ABOUT THIS EXERCISE:
From the line that contains "You are a GUI" down to the last line of the entries, please return everything exactly, except the pictures.

THE INPUT:
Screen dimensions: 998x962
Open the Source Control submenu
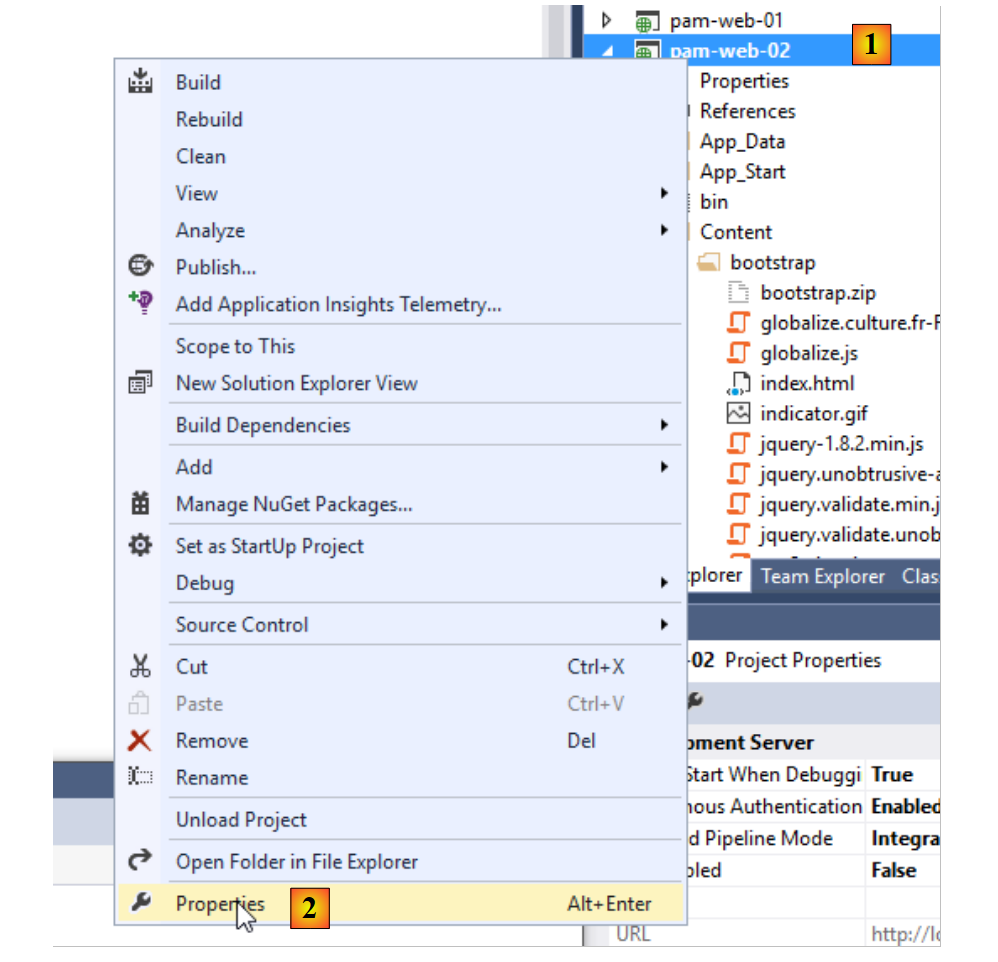pyautogui.click(x=664, y=625)
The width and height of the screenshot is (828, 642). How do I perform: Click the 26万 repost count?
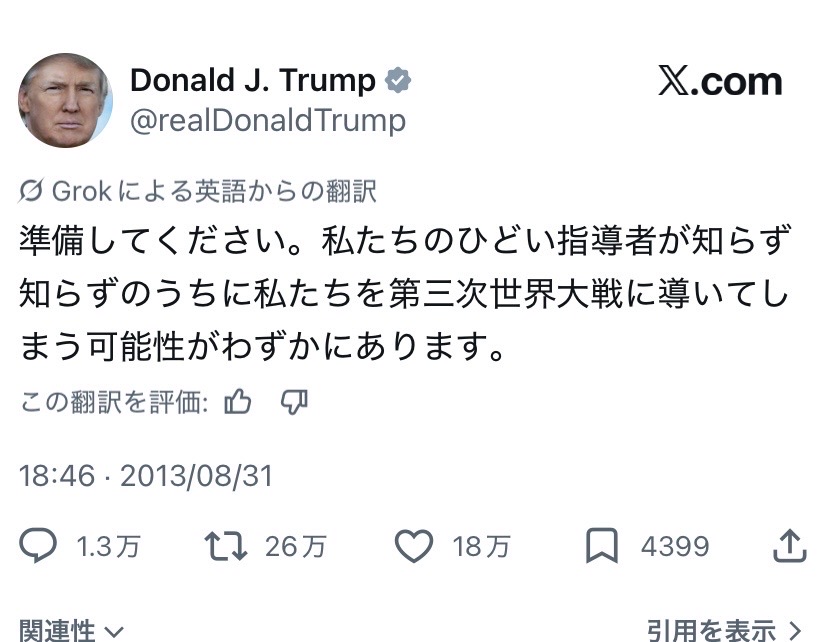coord(296,546)
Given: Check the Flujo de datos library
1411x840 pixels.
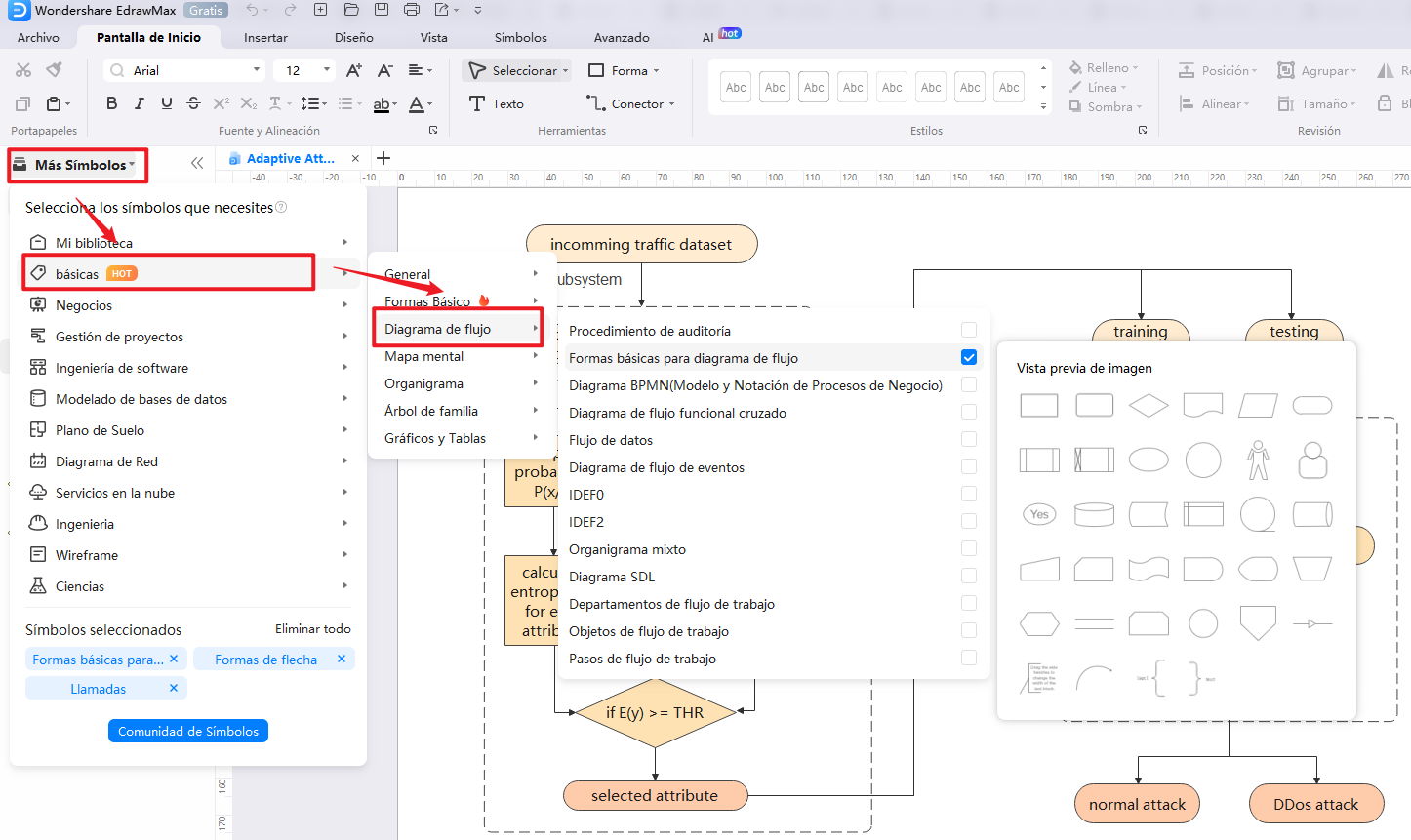Looking at the screenshot, I should pos(968,439).
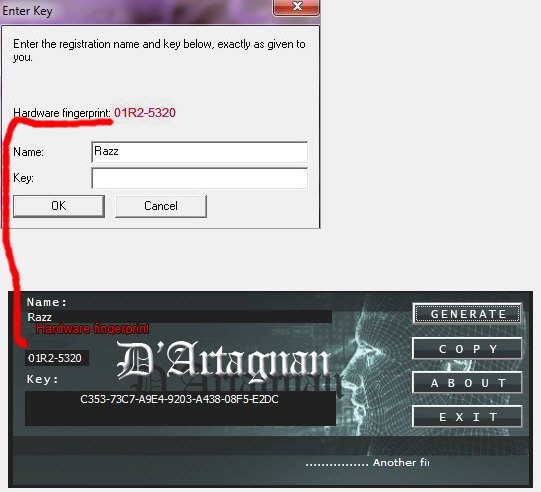Click the keygen fingerprint field 01R2-5320
This screenshot has width=541, height=492.
point(57,358)
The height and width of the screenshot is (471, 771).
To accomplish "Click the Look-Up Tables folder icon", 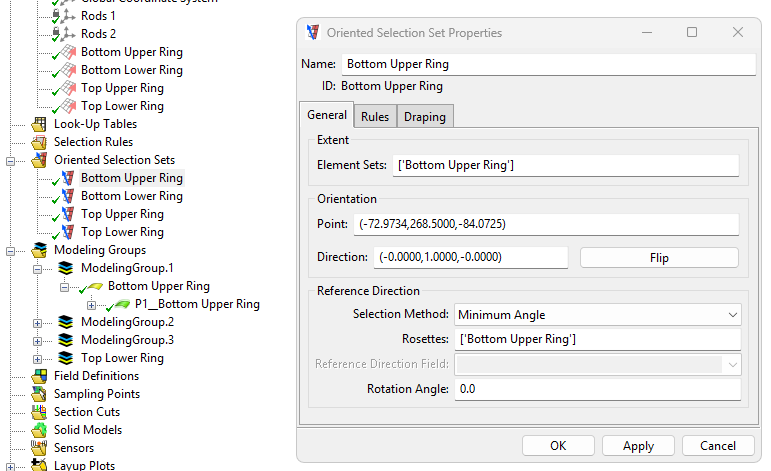I will 40,124.
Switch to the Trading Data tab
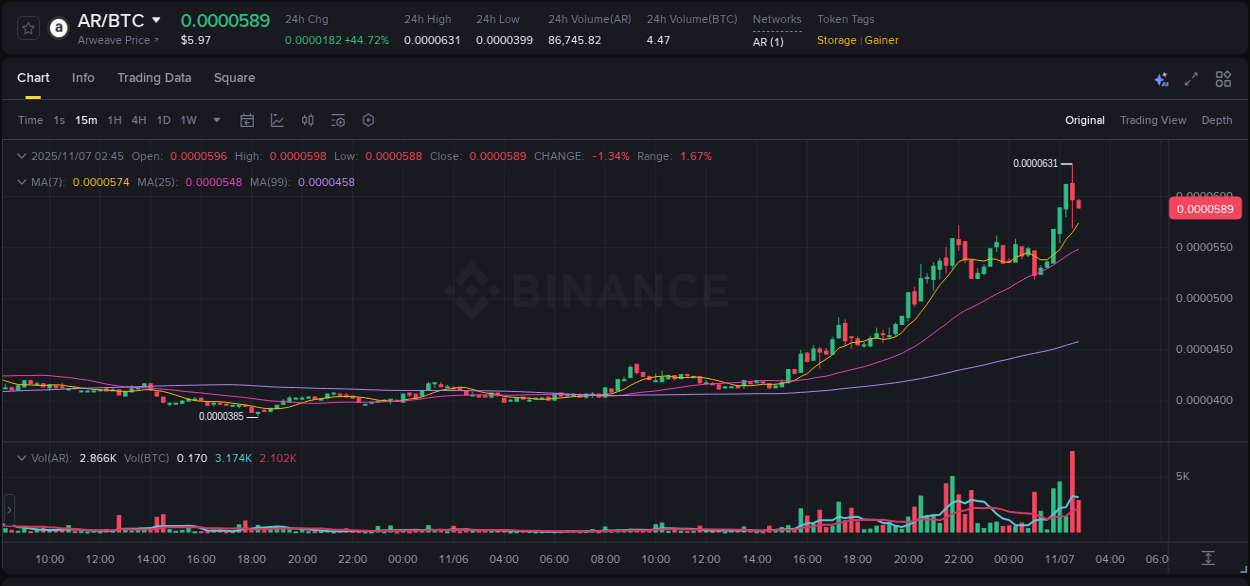1250x586 pixels. (154, 77)
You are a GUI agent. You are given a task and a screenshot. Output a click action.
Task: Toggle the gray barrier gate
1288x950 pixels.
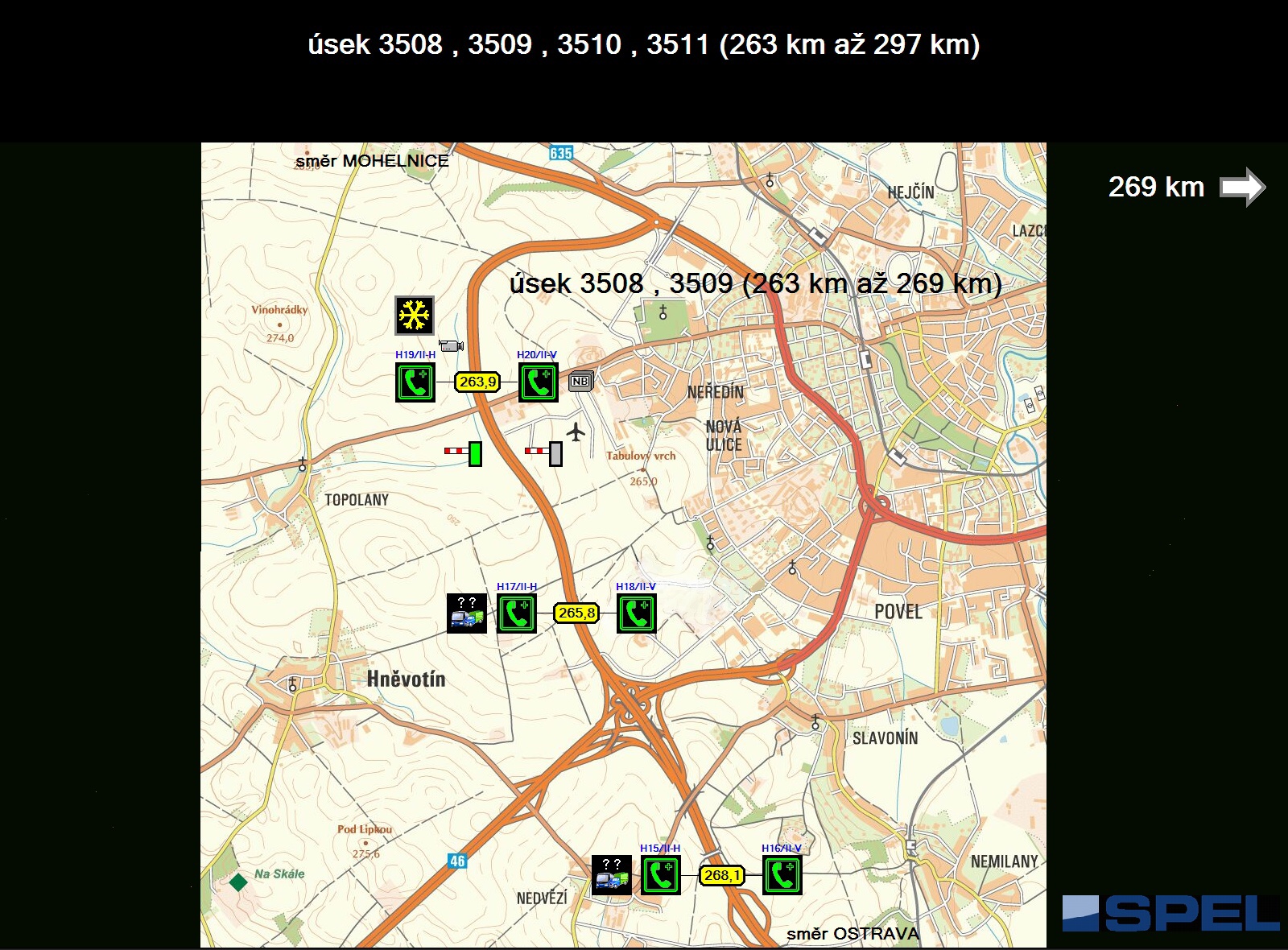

SOLUTION FOR THIS PROBLEM:
You are a GUI agent. You are given a task and a screenshot. Output a click action.
Task: Toggle the gray barrier gate
1288x950 pixels.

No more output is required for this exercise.